Trainable parameters amount: 86 567 656


##### Replace the latest feed-forward layer
---

In [4]:
print(model.classifier)
model.classifier = nn.Linear(768, 2)
print(model.classifier)

Linear(in_features=768, out_features=1000, bias=True)
Linear(in_features=768, out_features=2, bias=True)


##### Fine tune the model
---

In [5]:
distance = nn.MSELoss()
optimizer = torch.optim.Adam(model.parameters(), lr=1e-3)
num_epochs = 2
batch_size = 5
    
device = torch.device('cuda' if torch.cuda.is_available() else 'cpu')
model.to(device=device)

# data
# --------------------------
csv_path = r"../train"
images_path = r"../avia-train/"
with open(csv_path, "r") as file:
    data = pd.read_csv(file)
msk = np.random.rand(len(data)) < 0.8
train_df = data[msk]
test_df = data[~msk]
train_dataset = PlaneSet2Neurons(images_path, train_df)
test_dataset = PlaneSet2Neurons(images_path, test_df)
train = DataLoader(train_dataset, batch_size=batch_size, shuffle=True)
test  = DataLoader(test_dataset, batch_size=batch_size, shuffle=True)

In [6]:
def convert_batch_to_pil(batch):
    return [
        torchvision.transforms.ToPILImage()(i)
        for i in batch
    ]

In [None]:
loss_dict = {}

for epoch in range(num_epochs):
    loss_train_accumulator = []

    for ind, (x, y) in enumerate(train):
        x, y = configurate_xy_tensors(x, y)
        x = convert_batch_to_pil(x)
        x = feature_extractor(images=x, return_tensors="pt")
        y_hat = model(x.pixel_values.cuda())
        logits = y_hat.logits
        optimizer.zero_grad()

        y = einops.rearrange(y, "b h w -> b (h w)")
        loss = distance(logits, y)
        diff = loss.item()

        loss.backward()
        optimizer.step()
        loss_train_accumulator.append(diff)
        
        del x, y, y_hat, logits, loss
        
    loss_dict[epoch+1] = np.mean(loss_train_accumulator)

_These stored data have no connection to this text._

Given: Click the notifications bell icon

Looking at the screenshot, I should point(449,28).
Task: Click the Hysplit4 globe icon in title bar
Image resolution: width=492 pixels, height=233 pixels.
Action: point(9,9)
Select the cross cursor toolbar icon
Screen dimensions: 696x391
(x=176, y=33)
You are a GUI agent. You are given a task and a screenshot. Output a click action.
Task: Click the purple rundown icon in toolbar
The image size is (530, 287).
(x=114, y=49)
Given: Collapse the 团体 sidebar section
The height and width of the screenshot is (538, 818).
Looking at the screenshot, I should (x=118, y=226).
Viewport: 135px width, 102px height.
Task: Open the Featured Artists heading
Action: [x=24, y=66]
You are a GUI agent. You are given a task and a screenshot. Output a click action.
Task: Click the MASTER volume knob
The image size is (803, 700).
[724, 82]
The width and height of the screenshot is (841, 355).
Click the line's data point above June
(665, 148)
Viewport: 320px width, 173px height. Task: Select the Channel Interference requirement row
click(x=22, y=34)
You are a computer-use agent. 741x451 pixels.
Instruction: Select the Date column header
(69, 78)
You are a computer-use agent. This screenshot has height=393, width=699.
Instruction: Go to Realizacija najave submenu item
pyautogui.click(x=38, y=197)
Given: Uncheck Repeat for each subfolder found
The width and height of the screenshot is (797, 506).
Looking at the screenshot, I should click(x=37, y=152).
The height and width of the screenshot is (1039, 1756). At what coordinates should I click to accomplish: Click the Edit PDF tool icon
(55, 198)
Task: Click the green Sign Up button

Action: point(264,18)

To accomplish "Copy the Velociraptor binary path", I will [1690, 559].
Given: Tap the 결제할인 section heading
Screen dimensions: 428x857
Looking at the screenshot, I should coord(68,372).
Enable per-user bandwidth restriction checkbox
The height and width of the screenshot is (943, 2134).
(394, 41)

    print('epoch [{}/{}], loss: {:.5f}'.format(epoch+1, num_epochs, np.mean(loss_train_accumulator)))

# прогонка одной пикчи через модель (отсюда перекинуть нормально в цикл обучения логику)

In [None]:
path = "../avia-train/0a3e36d7-877b-49a1-85dd-ce1e2d018460.png"
img.open(path)

In [None]:
inputs = feature_extractor(images = np.array(img.open(path)), return_tensors="pt")
inputs["pixel_values"].shape

In [None]:
np.array(img.open(path)).shape

In [None]:
tmp = einops.rearrange(
    (inputs["pixel_values"].squeeze(0).numpy() * 255).astype(np.uint8),
    "c h w -> h w c"
)

tmp.shape

In [None]:
img.fromarray(
    tmp
)

In [None]:
outputs = model(**inputs)
logits = outputs.logits

In [None]:
outputs = model(**inputs)

In [None]:
outputs[0].shape

In [None]:
logits = outputs.logits

In [None]:
predicted_class_idx = logits.argmax(-1).item()

In [None]:
print("Predicted class:", model.config.id2label[predicted_class_idx])

##### My implementation of vanilla Transformer [пока не надо]
---

In [None]:
class SelfAttention(nn.Module):
    def __init__(self, dim_in, dim_out):
        super().__init__()
        
        self.sqrt_v = math.sqrt(dim_out) 
        self.to_qkv = nn.Linear(dim_in, 3*dim_out)
        
    def forward(self, x):
        qkv = self.to_qkv(x)
        q, k, v = einops.rearrange(qkv, "h (k w) -> k h w", k=3)

        return torch.sigmoid(q @ k.T) @ v / self.sqrt_v

In [None]:
class MultiHeadAttention(nn.Module):
    def __init__(self, dim_in, dim_out, heads_num):
        super().__init__()
        
        self.heads_num = heads_num
        self.heads = [SelfAttention(dim_in, dim_out) for _ in range(heads_num)]
        self.epic_w = nn.Linear(heads_num * dim_out, dim_in)
        
    def forward(self, x):
        outs = [head(x) for head in self.heads]
        outs = einops.rearrange(outs, "head h w -> h (head w)", head=self.heads_num)
        x = self.epic_w(outs)
        
        return x

In [None]:
x = torch.rand([3, 6])
x

In [None]:
mha = MultiHeadAttention(6, 4, 2)

In [None]:
a = mha(x)

In [None]:
a